---------- INPUT RECORDS ----------

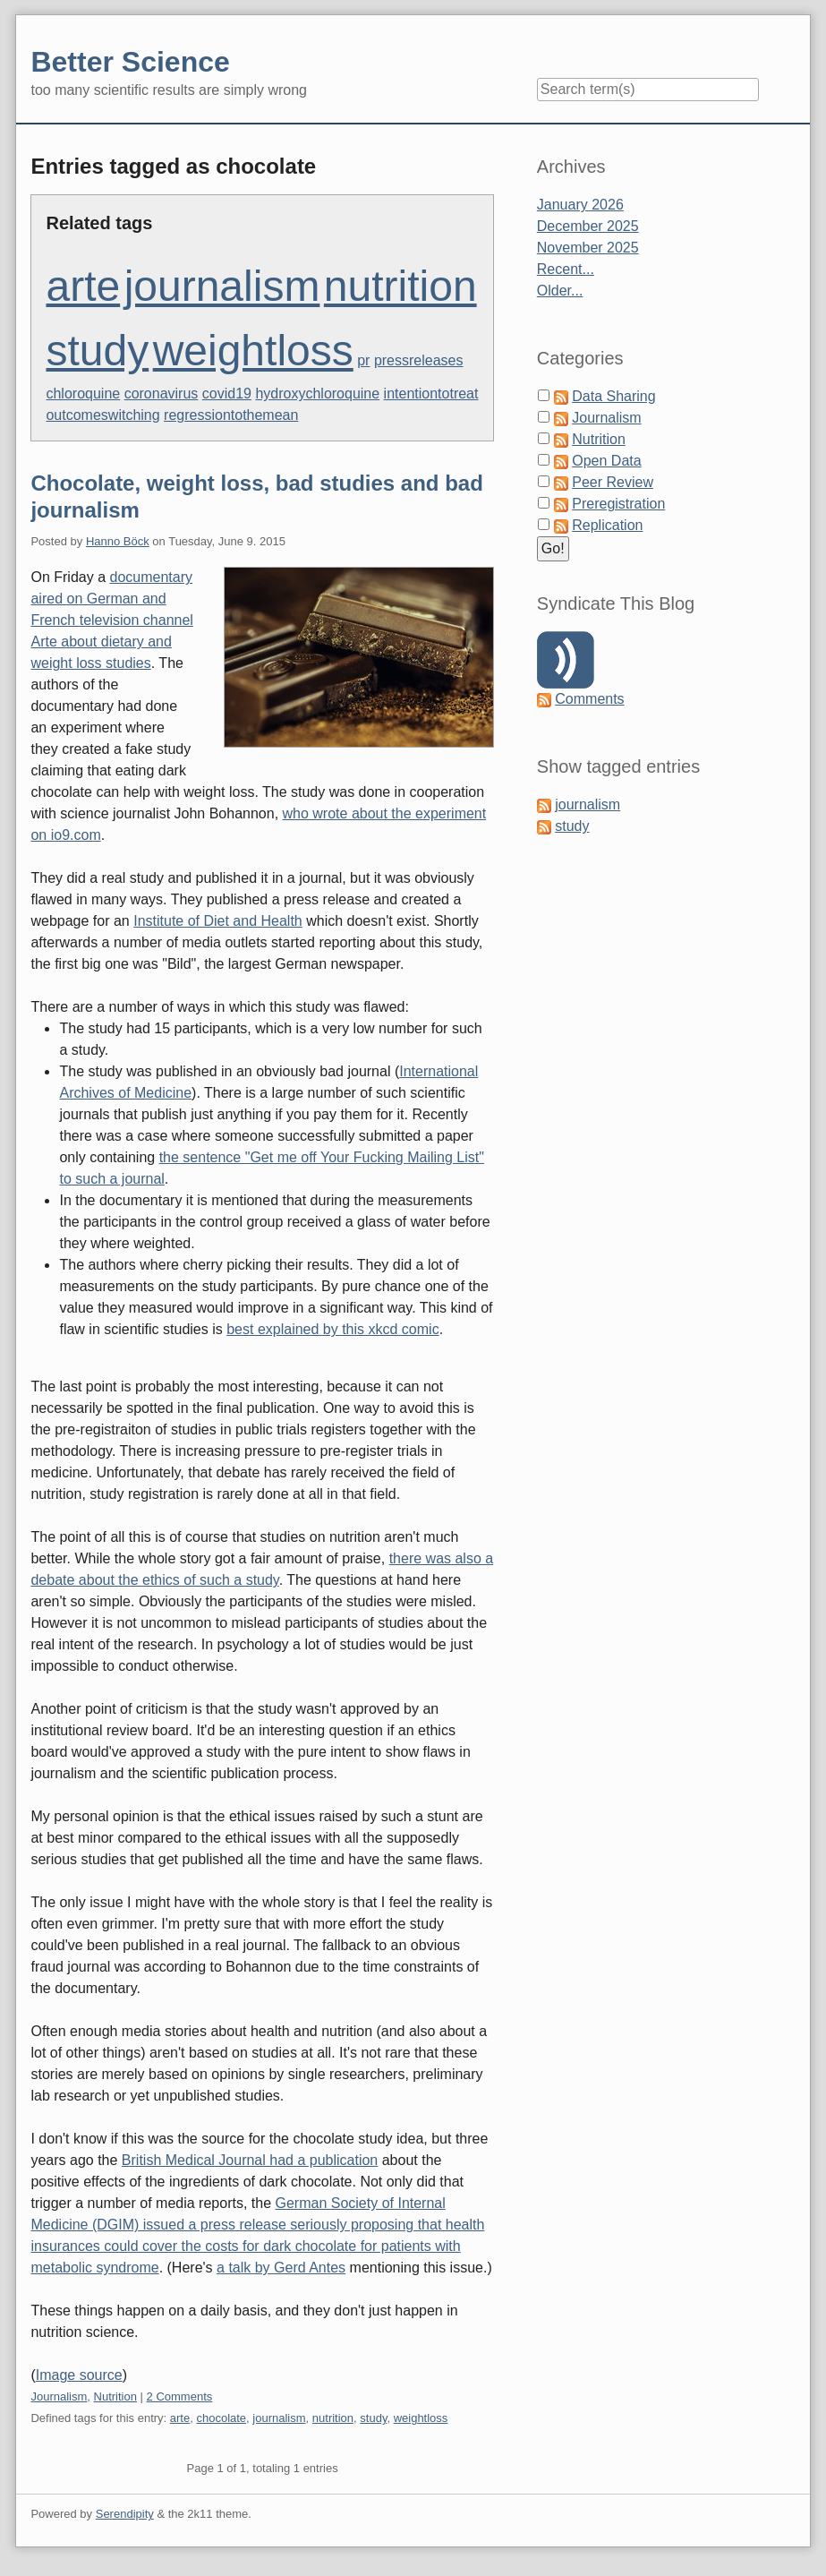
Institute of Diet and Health (217, 921)
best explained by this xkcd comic (332, 1329)
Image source (79, 2375)
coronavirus (161, 393)
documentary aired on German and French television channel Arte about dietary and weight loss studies (111, 620)
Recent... (565, 269)
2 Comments (180, 2396)
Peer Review (612, 482)
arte (83, 286)
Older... (560, 290)
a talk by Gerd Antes (281, 2267)
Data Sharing (613, 396)
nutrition (400, 286)
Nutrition (115, 2396)
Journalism (58, 2396)
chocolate (221, 2418)
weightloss (253, 350)
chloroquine (83, 393)
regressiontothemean (231, 415)
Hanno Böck (117, 541)
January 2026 (580, 204)
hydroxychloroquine (317, 393)
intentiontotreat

----------

REQUIREMENT =>
Return the listing above verbatim and exclude every picture.

SOLVED EXERCISE =>
Institute of Diet and Health (217, 921)
best explained by this xkcd comic (332, 1329)
Image source (79, 2375)
coronavirus (161, 393)
documentary aired on German and French television channel Arte about dietary and weight loss studies (111, 620)
Recent... (565, 269)
2 Comments (180, 2396)
Peer Review (612, 482)
arte (83, 286)
Older... (560, 290)
a talk by Gerd Antes (281, 2267)
Data Sharing (613, 396)
nutrition (400, 286)
Nutrition (115, 2396)
Journalism (58, 2396)
chocolate (221, 2418)
weightloss (253, 350)
chloroquine (83, 393)
regressiontothemean (231, 415)
Hanno Böck (117, 541)
January 2026 (580, 204)
hydroxychloroquine (317, 393)
intentiontotreat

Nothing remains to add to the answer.